Real-Time AI and RAG with Ververica
Ververica provides a framework to integrate Retrieval-Augmented Generation (RAG) and other machine learning models directly into its stream processing engine. This capability allows stateful stream processing applications written in Flink SQL to enrich data streams by querying external knowledge sources. The system can invoke Large Language Models (LLMs) to perform tasks such as data classification, transformation, and generation based on both the streaming data and the retrieved external context.
Core Concepts
- Retrieval-Augmented Generation (RAG): RAG is an architecture used to improve the output of LLMs by including documents or data from an external knowledge source. Before the LLM generates a response, a retriever component first searches a knowledge source (e.g., a vector database) for relevant information. This retrieved data is then passed as context along with the user's original prompt to the LLM.
- Vector Embeddings: To perform semantic retrieval, unstructured text is converted into numerical vectors known as embeddings. This allows for quantitative comparison of semantic similarity.
- Vector Database: An external database, such as Milvus, that stores vector embeddings. During retrieval, the system queries this database to find vectors similar to the incoming event data.
AI Capabilities and SQL Reference
Ververica supports AI integration through dedicated SQL statements and functions. For detailed technical information, see the following topics:
- Model DDLs: Statements for registering, viewing, and deleting AI models (e.g.,
CREATE MODEL). - ML_PREDICT: How to use the
ML_PREDICTfunction for real-time AI inference. - VECTOR_SEARCH: How to perform semantic searches using the
VECTOR_SEARCHfunction.
Architecture
The RAG workflow in Ververica is implemented as a continuous data pipeline within a Flink job:
- Ingest: The job consumes a real-time data stream.
- Embed: Data is passed to a registered embedding model to generate a vector.
- Retrieve: The job queries an external Vector DB for relevant context.
- Augment & Generate: The original data and retrieved context are sent to a generative LLM.

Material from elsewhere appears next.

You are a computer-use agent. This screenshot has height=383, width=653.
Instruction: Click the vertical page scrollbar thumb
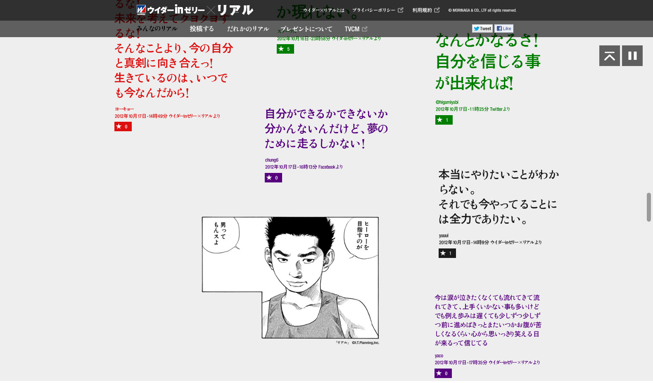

- Egress: The generated output is sent to a downstream sink.
Use Cases
- Customer Support Chatbots: Query order history and technical documentation to provide specific answers.
- Real-Time Recommendation Engines: Retrieve semantically similar products based on user activity.
- Financial Anomaly Detection: Enrich transactions with historical data to identify fraudulent patterns.
- Log Analysis: Retrieve relevant troubleshooting steps from a knowledge base when errors are detected.